Live and let live, and give context if the kid is asking questions. But don't censor because you feel like a special snowflake
Even if some person is certain that this is not the case, the child's parents hopefully are capable of explaining this to their children. :-)
Sometimes you just want to read a book and children books are not all that much fun for adults anyway. You might not want to then have to go into explaining that racism was normal for the author, but we think differently jadda jadda ... it is additional completely pointless complication for what was supposed to be good night story.
Nobody is wishing they had a more prominent place today, nor in the future. Rather, there is a need not to edit the past, lest we forget it.
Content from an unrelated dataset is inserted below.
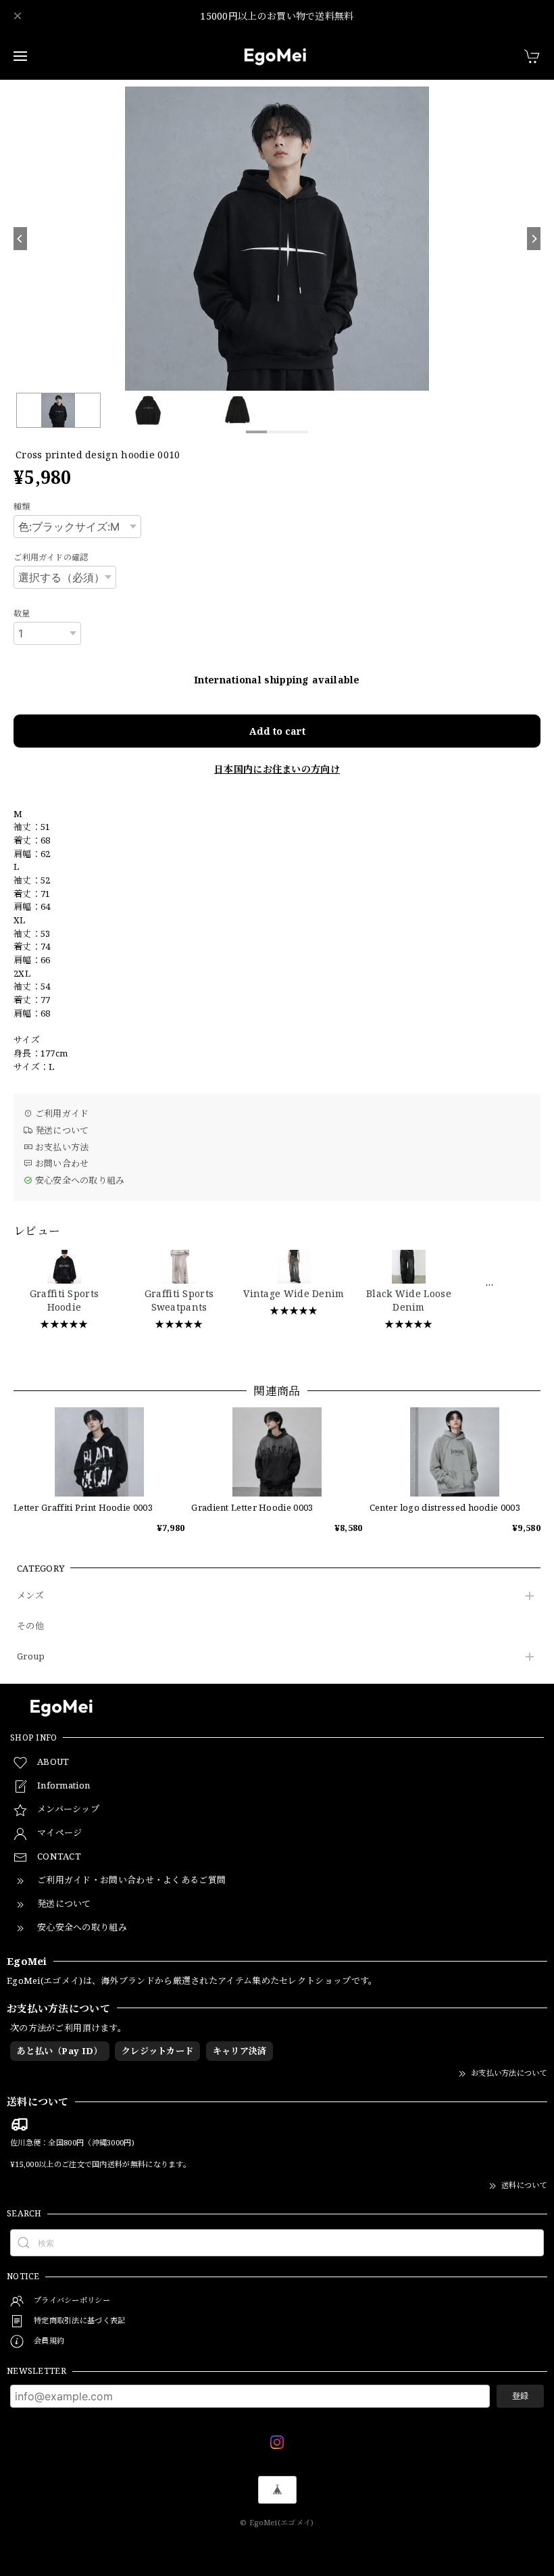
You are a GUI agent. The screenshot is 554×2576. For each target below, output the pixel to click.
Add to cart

> "And Then There Were None" in its first US edition in 1940; the use of the original title until 1985 is a UK thing.
I suggest that is because in the USA, particularly in the south, political sensitivities about such a title would be difficult to overcome and the association with an old British poem would be completely lost.
Wait, are you sure about that? Wikipedia says "an 1869 minstrel song". I had assumed it was a song from the USA that happened to be fairly well known in Britain.
Also I have the impression that the word "nigger" is not traditional in British English. The first time I came across the word was when reading Mark Twain. I had previously heard several words used for referring to darker-skinned people but not that one. Of course that's just my experience from one part of the country.
As a black American, I'm forced to care about the efforts of people to retcon pervasive racism out of history, or relegate it to one-dimensional "bad guys." This will not save my children from racism, instead it will make them absolutely bewildered by the pervasive racism they will face, and make them blame themselves.
Rewriting crimes out of history does not help victims, it helps perpetrators.
But I do tend to care about the opinions of people who wish that works of the past are not manipulated to fit the current zeitgeist - in particular if it is claimed or suggest that this is the work as written by the author.
It is something you will need to explain to children at some point, and doing so over a light hearted story is an ideal approach. Shying away from the difficulties of bringing up a child isn't something you should be doing.
Besides, the best children's books are also fun for adults! (I raise you Roald Dahl's 'Boy' and Judith Kerr's 'The Tiger Who Came to Tea')
And I am not always interested in research about the original reason - how much author was or was not racist.
I don't know how you define best children's book. I found most of then boring and kids taste was not the same as my taste.
Also Kipling's Just So stories. My eldest loved me to read them to him and it was no chore at all.